-- Tâches à réaliser --
1/ Selon l'éditorial sur l'avortement, vers quel pays Andrea Prudente a-t-elle dû être transférée pour qu'il soit mis un terme à sa grossesse ?
2/ Énumérez tous les pays nommés dans l'éditorial sur l'avortement.
3/ Restituez le passage de l'éditorial sur l'avortement compris entre « Hypothétique ? Ça » et « très beau film. », inclus.

-- Texte de l'exercice --

========

Pro life, pro choice ou pro soin ?
- Serge Cannasse
- Editorial
Andrea Prudente était enceinte de 16 semaines lorsqu’elle a perdu les eaux après une importante métrorragie. Les médecins ont diagnostiqué un décollement placentaire partiel et conclu à la non viabilité de son fœtus. Ils ont pourtant refusé l’interruption de grossesse par crainte de poursuites pénales, bien que la santé de la mère était en danger. En effet, l’histoire se passe à Malte, où l’avortement est strictement interdit tant que le fœtus est présumé vivant. Malte fait partie de l’Union européenne. La mésaventure d’Andrea Prudente a fait grand bruit aux Etats-Unis : elle est américaine et a dû être transférée en Espagne pour qu’il soit mis un terme à sa grossesse. C’est en effet un scénario semblable qui guette des millions d’Américaines après la décision de la Cour Suprême de revenir sur l’arrêt Roe vs Wade. Du moins en principe, car pour changer d’Etat si elles en habitent un qui restreint drastiquement l’accès à l’avortement, il leur faudra réunir des moyens financiers et humains dont beaucoup ne disposent pas. La conséquence profondément perverse en sera que pour sauver un être humain hypothétique, il soit loisible d’en mettre en danger un autre bien réel.
Hypothétique ? Ça n’est pas sûr, rétorqueront les « pro-life ». Et ils auront raison : qui peut décider du moment où un embryon est pleinement un être humain ? C’est pourquoi plusieurs juristes font remarquer que l’inscription du droit à l’avortement dans la Constitution est problématique, car ici, le droit à la vie s’oppose au droit pour une femme à disposer de son corps. Simone Veil le savait bien, pour qui avorter était toujours une décision difficile et douloureuse. Mais elle savait aussi que malgré le danger, beaucoup de femmes décidaient de passer à l’acte, comme le montre l’émouvant roman d’Annie Ernaux, “L’évènement”, dont Audrey Diwan a tiré un très beau film.
Il y a donc deux options : ou une discussion métaphysique sur l’ontologie, humaine en l'occurrence, voire théologique sur l’incarnation de l’âme, ou une problématique pragmatique qui consiste à se demander comment accompagner au mieux une souffrance (car avorter n’est pas un “confort”). La solution n’est certainement pas dans la proposition profondément hypocrite et méprisante de certains évangélistes américains ou de certains catholiques français à soulager matériellement les femmes dans le besoin. Elle est dans la position courageuse de Simone Veil, toujours d’actualité, d’affronter ses réticences et ses interrogations pour laisser à chacune le droit d’exercer sa liberté dans ce qui la regarde en premier lieu. Liberté. Il semblerait que le mot fasse de plus en plus peur.

========

-- Enregistrements fournis --
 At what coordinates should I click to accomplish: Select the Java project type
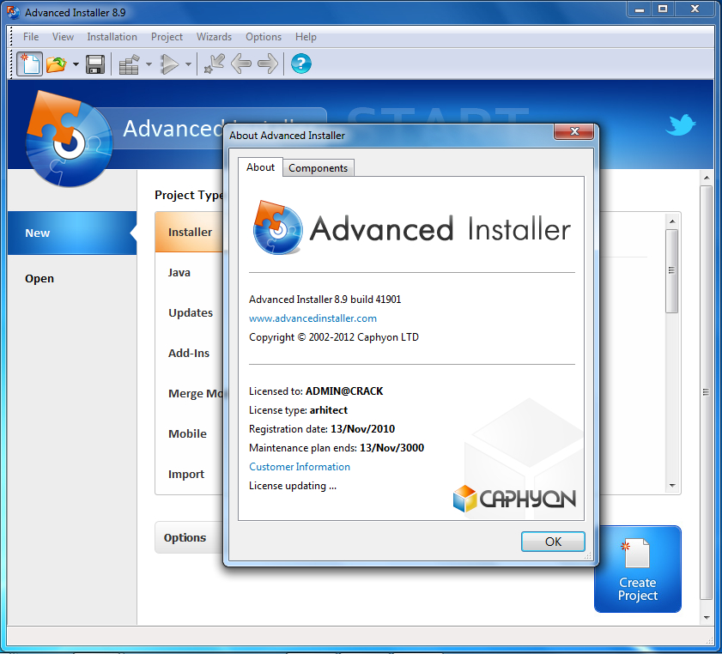point(179,272)
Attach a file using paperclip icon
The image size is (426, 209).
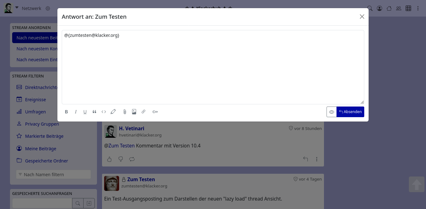125,112
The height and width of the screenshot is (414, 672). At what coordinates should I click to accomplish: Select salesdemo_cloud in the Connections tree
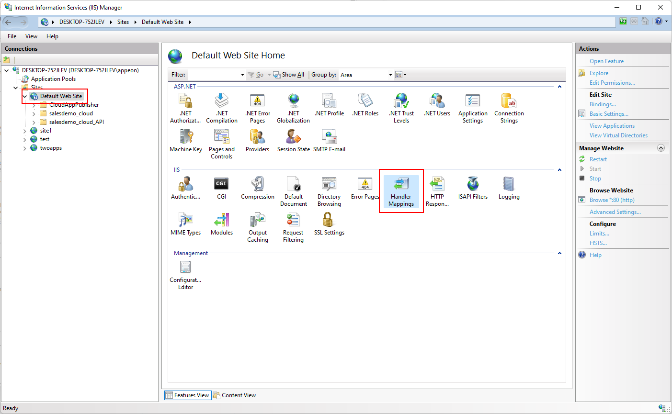point(71,113)
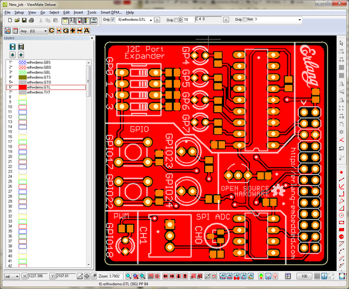
Task: Print with the printer toolbar icon
Action: (x=31, y=20)
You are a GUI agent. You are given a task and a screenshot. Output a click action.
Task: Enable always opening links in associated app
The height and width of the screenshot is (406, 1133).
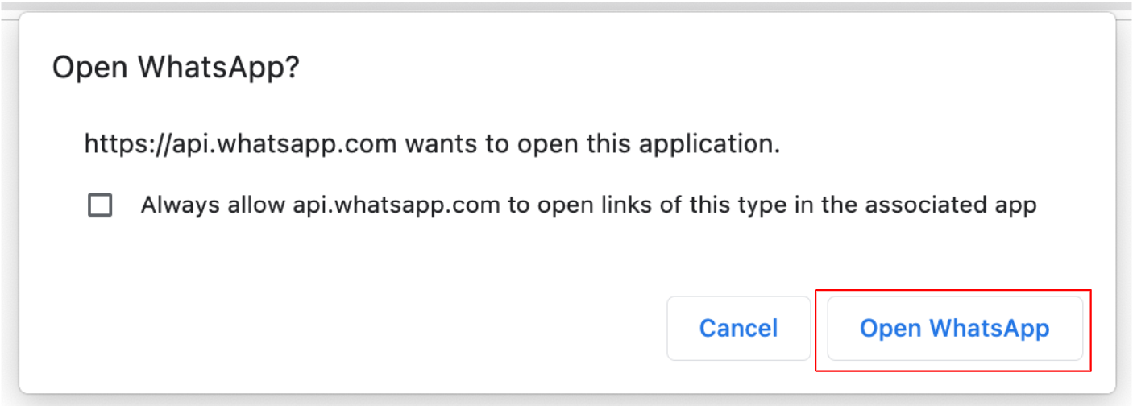tap(100, 205)
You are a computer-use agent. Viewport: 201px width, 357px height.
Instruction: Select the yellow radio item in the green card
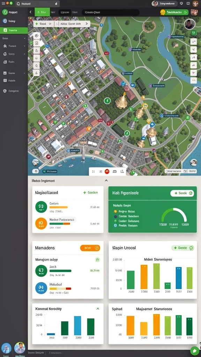click(115, 211)
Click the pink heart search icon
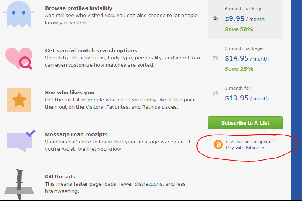Viewport: 302px width, 201px height. (19, 59)
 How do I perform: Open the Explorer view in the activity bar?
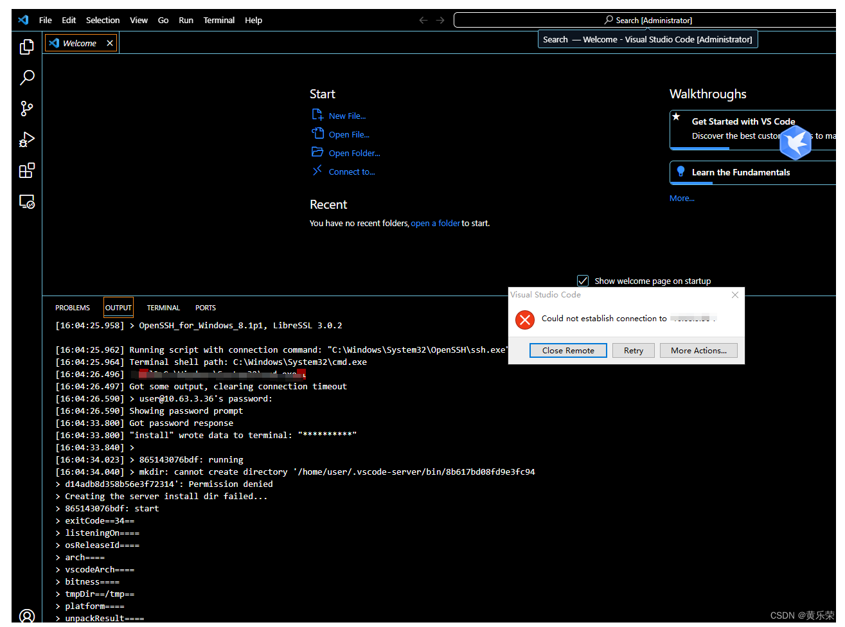26,46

========

-- Réponses par tâche --
1/ En Espagne.

2/ Malte, Etats-Unis, Espagne

3/
Hypothétique ? Ça n’est pas sûr, rétorqueront les « pro-life ». Et ils auront raison : qui peut décider du moment où un embryon est pleinement un être humain ? C’est pourquoi plusieurs juristes font remarquer que l’inscription du droit à l’avortement dans la Constitution est problématique, car ici, le droit à la vie s’oppose au droit pour une femme à disposer de son corps. Simone Veil le savait bien, pour qui avorter était toujours une décision difficile et douloureuse. Mais elle savait aussi que malgré le danger, beaucoup de femmes décidaient de passer à l’acte, comme le montre l’émouvant roman d’Annie Ernaux, “L’évènement”, dont Audrey Diwan a tiré un très beau film.